### Stated task
Copy out the entries word for word, from the first line through the line containing "tap(258, 44)", with both of those lines included.

## start Stored records

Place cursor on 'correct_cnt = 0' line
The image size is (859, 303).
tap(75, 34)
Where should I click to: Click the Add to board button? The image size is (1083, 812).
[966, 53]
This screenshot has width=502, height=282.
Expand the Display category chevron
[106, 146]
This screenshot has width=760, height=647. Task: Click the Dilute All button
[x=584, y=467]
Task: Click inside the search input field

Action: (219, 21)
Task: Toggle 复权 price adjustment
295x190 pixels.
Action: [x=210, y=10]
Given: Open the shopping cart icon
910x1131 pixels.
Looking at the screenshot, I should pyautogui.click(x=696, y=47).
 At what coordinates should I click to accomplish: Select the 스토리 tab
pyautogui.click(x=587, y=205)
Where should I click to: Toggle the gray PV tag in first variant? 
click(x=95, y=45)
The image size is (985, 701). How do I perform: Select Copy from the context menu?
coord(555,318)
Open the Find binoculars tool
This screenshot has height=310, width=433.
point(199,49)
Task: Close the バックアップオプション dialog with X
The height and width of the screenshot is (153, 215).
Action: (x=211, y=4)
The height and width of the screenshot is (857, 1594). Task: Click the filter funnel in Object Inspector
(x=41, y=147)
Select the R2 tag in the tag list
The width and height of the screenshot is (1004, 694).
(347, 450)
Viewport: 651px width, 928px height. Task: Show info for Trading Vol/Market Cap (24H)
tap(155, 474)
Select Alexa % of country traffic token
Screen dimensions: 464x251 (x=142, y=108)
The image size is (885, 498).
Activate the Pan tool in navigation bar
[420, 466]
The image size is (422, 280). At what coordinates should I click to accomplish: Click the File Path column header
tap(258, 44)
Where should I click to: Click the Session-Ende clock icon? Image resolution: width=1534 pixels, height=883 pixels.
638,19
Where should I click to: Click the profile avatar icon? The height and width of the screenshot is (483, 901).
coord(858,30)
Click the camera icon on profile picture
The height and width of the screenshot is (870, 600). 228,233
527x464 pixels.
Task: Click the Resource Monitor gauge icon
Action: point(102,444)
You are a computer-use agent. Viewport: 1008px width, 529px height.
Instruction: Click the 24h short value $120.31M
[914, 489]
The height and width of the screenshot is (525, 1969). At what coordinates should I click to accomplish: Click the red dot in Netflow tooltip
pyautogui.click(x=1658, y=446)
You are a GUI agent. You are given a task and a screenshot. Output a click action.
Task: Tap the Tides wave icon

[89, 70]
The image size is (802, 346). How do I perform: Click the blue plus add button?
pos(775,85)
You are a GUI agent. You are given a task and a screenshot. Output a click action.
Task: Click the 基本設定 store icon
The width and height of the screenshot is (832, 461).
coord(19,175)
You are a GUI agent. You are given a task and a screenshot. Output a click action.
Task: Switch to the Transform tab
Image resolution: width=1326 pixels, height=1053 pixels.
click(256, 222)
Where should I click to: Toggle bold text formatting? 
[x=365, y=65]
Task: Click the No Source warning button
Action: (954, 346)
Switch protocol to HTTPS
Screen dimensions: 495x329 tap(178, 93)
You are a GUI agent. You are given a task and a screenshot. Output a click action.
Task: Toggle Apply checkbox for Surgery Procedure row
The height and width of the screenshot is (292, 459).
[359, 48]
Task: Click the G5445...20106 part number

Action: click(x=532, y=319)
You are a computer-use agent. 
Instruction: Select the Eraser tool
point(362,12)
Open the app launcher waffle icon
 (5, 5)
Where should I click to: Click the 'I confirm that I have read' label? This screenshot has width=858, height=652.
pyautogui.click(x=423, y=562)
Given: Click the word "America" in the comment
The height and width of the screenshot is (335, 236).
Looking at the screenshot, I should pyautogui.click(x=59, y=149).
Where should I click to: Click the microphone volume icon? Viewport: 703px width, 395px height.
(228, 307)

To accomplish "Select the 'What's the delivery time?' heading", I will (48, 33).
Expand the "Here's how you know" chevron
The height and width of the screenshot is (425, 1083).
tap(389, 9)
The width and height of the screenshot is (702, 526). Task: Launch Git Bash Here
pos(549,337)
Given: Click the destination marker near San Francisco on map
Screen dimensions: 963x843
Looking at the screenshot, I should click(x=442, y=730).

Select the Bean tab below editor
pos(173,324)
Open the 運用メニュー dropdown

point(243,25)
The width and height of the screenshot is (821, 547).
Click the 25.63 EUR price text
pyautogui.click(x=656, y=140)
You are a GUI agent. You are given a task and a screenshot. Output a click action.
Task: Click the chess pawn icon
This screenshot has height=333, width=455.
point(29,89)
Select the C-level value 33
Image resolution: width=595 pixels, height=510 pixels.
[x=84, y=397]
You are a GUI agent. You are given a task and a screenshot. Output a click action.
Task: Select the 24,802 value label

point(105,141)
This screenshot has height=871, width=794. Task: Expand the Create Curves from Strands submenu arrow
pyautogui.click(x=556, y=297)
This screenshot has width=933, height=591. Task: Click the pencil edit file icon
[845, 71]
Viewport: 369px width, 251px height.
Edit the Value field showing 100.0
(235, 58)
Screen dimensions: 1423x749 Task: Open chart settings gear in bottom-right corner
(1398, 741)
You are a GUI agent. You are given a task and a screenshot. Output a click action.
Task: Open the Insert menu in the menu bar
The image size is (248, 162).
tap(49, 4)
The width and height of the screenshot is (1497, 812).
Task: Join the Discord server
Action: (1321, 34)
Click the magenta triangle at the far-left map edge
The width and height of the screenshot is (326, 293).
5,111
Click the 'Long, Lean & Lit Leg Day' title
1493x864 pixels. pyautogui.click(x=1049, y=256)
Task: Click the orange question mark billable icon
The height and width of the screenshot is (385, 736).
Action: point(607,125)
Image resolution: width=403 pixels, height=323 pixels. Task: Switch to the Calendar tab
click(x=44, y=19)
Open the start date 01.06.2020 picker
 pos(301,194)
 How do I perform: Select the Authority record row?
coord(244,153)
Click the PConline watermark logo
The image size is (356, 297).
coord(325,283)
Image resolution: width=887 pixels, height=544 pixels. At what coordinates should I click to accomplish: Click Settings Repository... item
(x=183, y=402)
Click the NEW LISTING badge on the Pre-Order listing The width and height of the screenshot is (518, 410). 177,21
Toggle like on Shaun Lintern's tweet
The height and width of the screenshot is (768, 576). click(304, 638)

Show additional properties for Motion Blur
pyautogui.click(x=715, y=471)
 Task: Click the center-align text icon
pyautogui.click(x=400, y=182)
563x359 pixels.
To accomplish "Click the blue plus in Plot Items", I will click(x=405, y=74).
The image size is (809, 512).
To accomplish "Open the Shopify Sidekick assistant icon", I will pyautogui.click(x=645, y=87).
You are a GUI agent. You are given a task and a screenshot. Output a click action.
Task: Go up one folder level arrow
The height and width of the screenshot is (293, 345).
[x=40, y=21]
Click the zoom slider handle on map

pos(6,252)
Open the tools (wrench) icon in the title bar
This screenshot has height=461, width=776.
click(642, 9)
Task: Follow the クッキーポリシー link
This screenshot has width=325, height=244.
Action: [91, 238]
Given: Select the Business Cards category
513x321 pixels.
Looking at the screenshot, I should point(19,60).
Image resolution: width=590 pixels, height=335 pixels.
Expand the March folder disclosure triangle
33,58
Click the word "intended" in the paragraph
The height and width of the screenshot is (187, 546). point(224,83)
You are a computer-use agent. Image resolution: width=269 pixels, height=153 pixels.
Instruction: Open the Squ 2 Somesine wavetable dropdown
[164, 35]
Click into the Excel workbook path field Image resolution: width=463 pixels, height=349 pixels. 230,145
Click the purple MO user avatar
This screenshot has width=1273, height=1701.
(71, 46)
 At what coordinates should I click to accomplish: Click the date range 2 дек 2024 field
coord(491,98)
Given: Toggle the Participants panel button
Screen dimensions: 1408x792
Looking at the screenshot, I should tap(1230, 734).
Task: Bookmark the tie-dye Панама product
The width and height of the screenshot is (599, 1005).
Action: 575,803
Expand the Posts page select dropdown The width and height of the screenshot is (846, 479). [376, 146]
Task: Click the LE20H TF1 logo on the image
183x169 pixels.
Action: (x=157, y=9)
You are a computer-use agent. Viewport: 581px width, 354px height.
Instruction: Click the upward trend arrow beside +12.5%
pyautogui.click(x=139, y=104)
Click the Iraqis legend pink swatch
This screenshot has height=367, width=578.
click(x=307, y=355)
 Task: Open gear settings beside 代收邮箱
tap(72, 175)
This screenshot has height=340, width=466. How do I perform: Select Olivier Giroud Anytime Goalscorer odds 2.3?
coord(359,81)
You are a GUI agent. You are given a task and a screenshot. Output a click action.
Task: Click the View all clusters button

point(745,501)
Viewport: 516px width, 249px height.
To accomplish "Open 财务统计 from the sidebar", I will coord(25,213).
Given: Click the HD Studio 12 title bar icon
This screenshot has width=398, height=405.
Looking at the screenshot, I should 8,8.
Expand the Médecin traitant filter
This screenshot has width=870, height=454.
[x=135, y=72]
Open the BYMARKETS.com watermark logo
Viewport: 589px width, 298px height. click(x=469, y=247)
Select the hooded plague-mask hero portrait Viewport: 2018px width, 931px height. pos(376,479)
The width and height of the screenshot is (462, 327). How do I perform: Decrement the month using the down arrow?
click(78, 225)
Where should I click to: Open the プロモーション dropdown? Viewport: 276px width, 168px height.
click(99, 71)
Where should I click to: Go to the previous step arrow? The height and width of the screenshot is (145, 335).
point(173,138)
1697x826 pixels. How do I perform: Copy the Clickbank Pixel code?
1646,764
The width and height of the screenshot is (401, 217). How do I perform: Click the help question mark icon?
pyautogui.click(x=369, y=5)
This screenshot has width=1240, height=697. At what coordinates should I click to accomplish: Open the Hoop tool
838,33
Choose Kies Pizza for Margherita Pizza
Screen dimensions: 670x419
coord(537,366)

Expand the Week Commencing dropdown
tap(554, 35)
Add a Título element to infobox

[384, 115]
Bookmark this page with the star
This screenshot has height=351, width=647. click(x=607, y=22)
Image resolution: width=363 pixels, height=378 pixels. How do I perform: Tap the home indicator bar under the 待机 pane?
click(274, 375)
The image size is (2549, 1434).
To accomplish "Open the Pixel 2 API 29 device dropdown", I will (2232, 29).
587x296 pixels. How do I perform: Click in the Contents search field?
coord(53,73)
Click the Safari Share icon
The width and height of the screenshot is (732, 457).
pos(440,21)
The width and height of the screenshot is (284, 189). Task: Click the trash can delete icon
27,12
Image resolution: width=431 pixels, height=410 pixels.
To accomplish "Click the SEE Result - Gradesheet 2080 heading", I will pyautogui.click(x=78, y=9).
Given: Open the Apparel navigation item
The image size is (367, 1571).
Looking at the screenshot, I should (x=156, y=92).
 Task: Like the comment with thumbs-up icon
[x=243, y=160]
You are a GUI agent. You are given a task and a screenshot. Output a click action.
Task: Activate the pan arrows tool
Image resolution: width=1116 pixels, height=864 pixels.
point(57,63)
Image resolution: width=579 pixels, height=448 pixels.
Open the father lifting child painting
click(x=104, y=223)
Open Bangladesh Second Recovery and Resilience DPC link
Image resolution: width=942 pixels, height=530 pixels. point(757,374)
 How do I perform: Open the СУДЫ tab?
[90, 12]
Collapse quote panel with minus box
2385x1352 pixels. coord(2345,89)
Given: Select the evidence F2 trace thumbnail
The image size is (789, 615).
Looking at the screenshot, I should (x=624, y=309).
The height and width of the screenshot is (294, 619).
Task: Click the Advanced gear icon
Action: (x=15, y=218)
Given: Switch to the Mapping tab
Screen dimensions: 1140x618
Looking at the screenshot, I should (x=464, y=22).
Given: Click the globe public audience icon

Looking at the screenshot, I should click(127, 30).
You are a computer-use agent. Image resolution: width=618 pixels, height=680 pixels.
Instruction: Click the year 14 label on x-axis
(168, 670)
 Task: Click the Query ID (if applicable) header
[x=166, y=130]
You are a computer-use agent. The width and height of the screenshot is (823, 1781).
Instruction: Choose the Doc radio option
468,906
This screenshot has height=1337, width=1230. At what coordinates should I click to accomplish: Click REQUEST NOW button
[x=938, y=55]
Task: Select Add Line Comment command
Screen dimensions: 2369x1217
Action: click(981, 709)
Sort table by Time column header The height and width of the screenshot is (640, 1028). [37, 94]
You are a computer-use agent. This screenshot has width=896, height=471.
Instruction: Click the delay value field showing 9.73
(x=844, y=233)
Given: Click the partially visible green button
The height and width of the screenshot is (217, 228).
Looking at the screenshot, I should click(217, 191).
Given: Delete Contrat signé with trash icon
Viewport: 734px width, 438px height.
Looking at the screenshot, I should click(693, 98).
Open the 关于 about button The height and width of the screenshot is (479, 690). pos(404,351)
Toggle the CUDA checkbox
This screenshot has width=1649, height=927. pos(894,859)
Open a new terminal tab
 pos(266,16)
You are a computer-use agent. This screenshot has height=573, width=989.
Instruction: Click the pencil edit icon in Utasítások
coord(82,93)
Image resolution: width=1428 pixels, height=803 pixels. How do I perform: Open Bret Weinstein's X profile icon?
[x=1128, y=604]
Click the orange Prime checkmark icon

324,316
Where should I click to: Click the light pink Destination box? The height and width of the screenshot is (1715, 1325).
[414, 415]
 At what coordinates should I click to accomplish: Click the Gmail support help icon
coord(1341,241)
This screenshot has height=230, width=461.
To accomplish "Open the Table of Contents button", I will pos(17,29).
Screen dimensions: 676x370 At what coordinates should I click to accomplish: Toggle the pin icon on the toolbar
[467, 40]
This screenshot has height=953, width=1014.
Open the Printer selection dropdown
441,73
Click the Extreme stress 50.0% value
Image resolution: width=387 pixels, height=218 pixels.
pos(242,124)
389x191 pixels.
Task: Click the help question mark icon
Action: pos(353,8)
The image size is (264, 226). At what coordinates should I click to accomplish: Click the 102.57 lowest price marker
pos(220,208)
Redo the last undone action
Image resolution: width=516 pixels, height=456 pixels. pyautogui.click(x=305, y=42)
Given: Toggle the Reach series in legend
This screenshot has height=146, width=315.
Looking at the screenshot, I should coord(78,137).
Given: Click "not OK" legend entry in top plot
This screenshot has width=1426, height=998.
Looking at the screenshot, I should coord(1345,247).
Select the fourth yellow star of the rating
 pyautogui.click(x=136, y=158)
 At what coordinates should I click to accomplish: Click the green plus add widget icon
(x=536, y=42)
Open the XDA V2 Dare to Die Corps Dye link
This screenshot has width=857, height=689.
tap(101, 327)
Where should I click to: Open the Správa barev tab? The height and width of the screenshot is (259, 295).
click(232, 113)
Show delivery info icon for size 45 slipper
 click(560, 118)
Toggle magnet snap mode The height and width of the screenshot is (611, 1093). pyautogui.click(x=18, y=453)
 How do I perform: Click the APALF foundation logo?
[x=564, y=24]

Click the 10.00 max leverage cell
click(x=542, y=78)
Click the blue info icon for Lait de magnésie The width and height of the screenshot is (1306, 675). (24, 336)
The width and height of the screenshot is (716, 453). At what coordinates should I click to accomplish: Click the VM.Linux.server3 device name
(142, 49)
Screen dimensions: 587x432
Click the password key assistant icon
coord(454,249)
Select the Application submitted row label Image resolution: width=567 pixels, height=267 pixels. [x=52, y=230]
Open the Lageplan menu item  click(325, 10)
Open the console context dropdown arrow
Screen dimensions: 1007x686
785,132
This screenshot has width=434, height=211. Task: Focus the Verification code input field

## end Stored records

### Finished answer
Place cursor on 'correct_cnt = 0' line
The image size is (859, 303).
tap(75, 34)
Where should I click to: Click the Add to board button? The image size is (1083, 812).
[966, 53]
This screenshot has width=502, height=282.
Expand the Display category chevron
[106, 146]
This screenshot has width=760, height=647. Task: Click the Dilute All button
[x=584, y=467]
Task: Click inside the search input field

Action: (219, 21)
Task: Toggle 复权 price adjustment
295x190 pixels.
Action: [x=210, y=10]
Given: Open the shopping cart icon
910x1131 pixels.
Looking at the screenshot, I should pyautogui.click(x=696, y=47).
 At what coordinates should I click to accomplish: Select the 스토리 tab
pyautogui.click(x=587, y=205)
Where should I click to: Toggle the gray PV tag in first variant? 
click(x=95, y=45)
The image size is (985, 701). How do I perform: Select Copy from the context menu?
coord(555,318)
Open the Find binoculars tool
This screenshot has height=310, width=433.
point(199,49)
Task: Close the バックアップオプション dialog with X
The height and width of the screenshot is (153, 215).
Action: (x=211, y=4)
The height and width of the screenshot is (857, 1594). Task: Click the filter funnel in Object Inspector
(x=41, y=147)
Select the R2 tag in the tag list
The width and height of the screenshot is (1004, 694).
(347, 450)
Viewport: 651px width, 928px height. Task: Show info for Trading Vol/Market Cap (24H)
tap(155, 474)
Select Alexa % of country traffic token
Screen dimensions: 464x251 (x=142, y=108)
The image size is (885, 498).
Activate the Pan tool in navigation bar
[420, 466]
The image size is (422, 280). At what coordinates should I click to accomplish: Click the File Path column header
tap(258, 44)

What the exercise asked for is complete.